Watch As WWII B-17 Bomber Pilot Tears Up Before Flying His Final Mission

This video will speak for itself better than I can. It is of former B-17 pilot, Marvin Skubin who is given the opportunity to fly once again in a fully restored WWII B-17 bomber called “Yankee Lady.”

You will see how important this experience was for him.

This old veteran, like so many of his brothers and sisters, is not one to talk about his WWII experiences very often. You will see him as he is preparing for the flight and he will tell you, “I don’t talk about it much.” But as you go further into the video, he begins to unfold one memory after another and each one brings out long held in emotions.

Source: YouTube/Moi Ramirez

He says, “I’m crying. I shouldn’t be crying.” But his tears are full of memories and mental pictures that have not diminished one bit in the 70 odd years since WWII.

Source: YouTube/Moi Ramirez

Listen as Skubin recounts the terrifying conditions that he and his crew endured on just one of those bombing missions, having not being able to get a good bombing site on the target and being told that they had to “go back around” under the heavy curtain of flack that kept ripping into his plane again and wondering if they could survive yet another run through that gauntlet. “But that plane brought us back, every time.”

Source: YouTube/Moi Ramirez

Marvin Skubin is yet another of the few remaining WWII veterans that can legitimately be called a memeber of the “Greatest Generation.” In listening to his story you will see a humble man who in his youth understood, endured and survived feats of courage that the average human being will never have to experience.

Source: YouTube/Moi Ramirez

He would never call himself a hero. That would never enter his mind.

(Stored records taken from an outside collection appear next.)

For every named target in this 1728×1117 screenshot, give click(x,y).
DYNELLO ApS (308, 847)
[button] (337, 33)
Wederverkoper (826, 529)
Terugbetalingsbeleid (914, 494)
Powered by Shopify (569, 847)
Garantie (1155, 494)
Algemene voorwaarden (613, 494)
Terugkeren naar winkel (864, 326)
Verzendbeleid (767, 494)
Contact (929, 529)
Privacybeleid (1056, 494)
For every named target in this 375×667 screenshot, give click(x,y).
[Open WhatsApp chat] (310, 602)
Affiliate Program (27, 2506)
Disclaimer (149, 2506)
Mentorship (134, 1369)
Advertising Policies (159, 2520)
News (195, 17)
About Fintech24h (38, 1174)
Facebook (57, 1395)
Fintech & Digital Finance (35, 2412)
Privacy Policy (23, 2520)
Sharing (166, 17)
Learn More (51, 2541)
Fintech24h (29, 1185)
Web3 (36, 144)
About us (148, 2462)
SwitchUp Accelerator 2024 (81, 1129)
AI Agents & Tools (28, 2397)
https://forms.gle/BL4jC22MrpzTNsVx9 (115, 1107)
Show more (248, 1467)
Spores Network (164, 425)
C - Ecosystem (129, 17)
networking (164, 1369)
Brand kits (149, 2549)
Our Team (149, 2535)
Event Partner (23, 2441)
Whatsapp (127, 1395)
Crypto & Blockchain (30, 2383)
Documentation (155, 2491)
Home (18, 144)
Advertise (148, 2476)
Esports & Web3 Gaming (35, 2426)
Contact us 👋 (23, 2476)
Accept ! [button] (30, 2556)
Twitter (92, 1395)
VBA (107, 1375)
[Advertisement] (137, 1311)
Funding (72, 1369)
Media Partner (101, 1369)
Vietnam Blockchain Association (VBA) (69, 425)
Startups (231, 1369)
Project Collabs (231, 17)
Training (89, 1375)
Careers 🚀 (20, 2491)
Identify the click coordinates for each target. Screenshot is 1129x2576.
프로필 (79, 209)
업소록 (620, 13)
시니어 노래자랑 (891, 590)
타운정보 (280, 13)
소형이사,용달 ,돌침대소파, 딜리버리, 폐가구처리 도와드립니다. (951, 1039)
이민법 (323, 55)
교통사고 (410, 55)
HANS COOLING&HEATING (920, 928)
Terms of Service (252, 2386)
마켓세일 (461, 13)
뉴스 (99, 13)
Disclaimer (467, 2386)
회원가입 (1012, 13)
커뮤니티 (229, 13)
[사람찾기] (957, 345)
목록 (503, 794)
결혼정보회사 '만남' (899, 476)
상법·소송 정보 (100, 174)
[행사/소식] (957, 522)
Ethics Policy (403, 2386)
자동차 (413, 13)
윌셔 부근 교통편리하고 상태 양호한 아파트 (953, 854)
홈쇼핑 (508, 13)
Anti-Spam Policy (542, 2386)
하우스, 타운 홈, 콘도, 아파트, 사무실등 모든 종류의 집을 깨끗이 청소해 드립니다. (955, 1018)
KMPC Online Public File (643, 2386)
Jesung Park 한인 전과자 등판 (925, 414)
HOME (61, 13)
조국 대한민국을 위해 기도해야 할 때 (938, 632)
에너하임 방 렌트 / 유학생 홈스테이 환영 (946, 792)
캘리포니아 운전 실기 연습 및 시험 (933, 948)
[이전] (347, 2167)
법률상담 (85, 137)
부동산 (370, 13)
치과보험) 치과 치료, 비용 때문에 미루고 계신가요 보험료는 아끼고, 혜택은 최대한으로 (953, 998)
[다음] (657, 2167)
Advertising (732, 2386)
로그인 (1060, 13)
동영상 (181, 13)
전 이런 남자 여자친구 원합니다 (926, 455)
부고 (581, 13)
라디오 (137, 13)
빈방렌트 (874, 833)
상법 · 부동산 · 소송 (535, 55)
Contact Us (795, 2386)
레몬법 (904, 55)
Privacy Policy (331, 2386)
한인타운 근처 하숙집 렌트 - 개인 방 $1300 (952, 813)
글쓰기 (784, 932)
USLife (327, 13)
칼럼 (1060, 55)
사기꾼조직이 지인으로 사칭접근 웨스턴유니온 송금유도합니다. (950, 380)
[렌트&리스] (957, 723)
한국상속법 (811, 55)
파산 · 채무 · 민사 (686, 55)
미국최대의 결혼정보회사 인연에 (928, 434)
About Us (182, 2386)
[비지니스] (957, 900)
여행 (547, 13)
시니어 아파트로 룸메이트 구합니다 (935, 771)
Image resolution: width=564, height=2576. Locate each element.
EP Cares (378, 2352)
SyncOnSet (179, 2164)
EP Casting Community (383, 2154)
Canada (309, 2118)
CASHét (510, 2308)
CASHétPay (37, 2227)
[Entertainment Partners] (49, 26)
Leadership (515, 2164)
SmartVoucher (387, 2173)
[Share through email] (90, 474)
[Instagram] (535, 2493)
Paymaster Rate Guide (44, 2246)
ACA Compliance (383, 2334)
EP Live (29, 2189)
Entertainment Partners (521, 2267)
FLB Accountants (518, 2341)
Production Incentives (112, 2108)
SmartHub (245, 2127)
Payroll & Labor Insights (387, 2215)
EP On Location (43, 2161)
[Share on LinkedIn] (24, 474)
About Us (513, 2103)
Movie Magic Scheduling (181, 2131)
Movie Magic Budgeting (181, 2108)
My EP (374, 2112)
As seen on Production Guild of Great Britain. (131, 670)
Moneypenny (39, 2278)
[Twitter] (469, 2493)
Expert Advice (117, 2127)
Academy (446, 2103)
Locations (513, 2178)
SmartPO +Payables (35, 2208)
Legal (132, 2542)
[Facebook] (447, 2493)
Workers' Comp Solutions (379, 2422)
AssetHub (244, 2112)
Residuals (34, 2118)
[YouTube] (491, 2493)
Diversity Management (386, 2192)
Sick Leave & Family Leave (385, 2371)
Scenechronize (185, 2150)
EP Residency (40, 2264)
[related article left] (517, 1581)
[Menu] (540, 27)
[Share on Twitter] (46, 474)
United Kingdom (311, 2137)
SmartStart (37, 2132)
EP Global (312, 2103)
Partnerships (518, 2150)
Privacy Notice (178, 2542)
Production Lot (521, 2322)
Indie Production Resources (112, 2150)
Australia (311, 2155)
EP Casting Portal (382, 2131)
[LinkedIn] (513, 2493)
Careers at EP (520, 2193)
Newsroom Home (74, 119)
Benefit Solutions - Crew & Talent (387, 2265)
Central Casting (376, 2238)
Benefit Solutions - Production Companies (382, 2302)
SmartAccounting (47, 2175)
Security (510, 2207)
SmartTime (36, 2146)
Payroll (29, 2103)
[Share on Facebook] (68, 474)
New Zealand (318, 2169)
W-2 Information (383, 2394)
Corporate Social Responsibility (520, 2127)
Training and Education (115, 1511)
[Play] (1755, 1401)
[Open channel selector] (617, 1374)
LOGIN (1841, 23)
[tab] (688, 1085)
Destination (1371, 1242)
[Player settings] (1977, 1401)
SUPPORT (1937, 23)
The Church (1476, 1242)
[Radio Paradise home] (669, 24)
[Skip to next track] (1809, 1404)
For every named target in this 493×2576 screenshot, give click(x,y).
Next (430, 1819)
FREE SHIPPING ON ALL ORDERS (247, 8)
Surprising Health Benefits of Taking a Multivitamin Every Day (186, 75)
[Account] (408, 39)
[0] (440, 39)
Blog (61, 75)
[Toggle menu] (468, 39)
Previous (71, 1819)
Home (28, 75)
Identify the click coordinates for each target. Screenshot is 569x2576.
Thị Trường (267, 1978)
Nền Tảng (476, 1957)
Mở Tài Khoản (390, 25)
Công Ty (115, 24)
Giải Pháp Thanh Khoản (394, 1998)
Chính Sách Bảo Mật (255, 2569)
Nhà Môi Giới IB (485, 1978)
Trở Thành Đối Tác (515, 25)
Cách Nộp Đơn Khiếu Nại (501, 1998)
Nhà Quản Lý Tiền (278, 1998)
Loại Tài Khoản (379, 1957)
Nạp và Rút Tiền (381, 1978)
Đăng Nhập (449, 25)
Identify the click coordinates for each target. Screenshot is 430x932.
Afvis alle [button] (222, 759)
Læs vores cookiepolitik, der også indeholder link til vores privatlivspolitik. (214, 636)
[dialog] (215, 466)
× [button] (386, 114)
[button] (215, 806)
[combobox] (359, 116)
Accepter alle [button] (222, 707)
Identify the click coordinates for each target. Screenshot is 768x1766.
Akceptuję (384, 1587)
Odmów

Source: YouTube/Moi Ramirez

After you have watched this video and heard him describe some of the things he saw and did during the most harrowing of circumstances, having bomb bays freeze up at 37,000 ft and not being able to drop those bombs until over the warmer waters of the Adriatic Sea at a lower altitude, or losing two right engines on a mission and having to fly his wounded plane back to base, you will recognize in this humble, gentle old veteran the heart and character of a true hero.

The Veterans Site honors Marvin Skubin and all of those fellow WWII pilots and their crews. There are so few remaining among us now. Let us never forget their sacrifices or the lives they lived contributing to this society as fathers, husbands and workers at every level. They were America’s Greatest Generation, a model for all of us to remember and to emulate.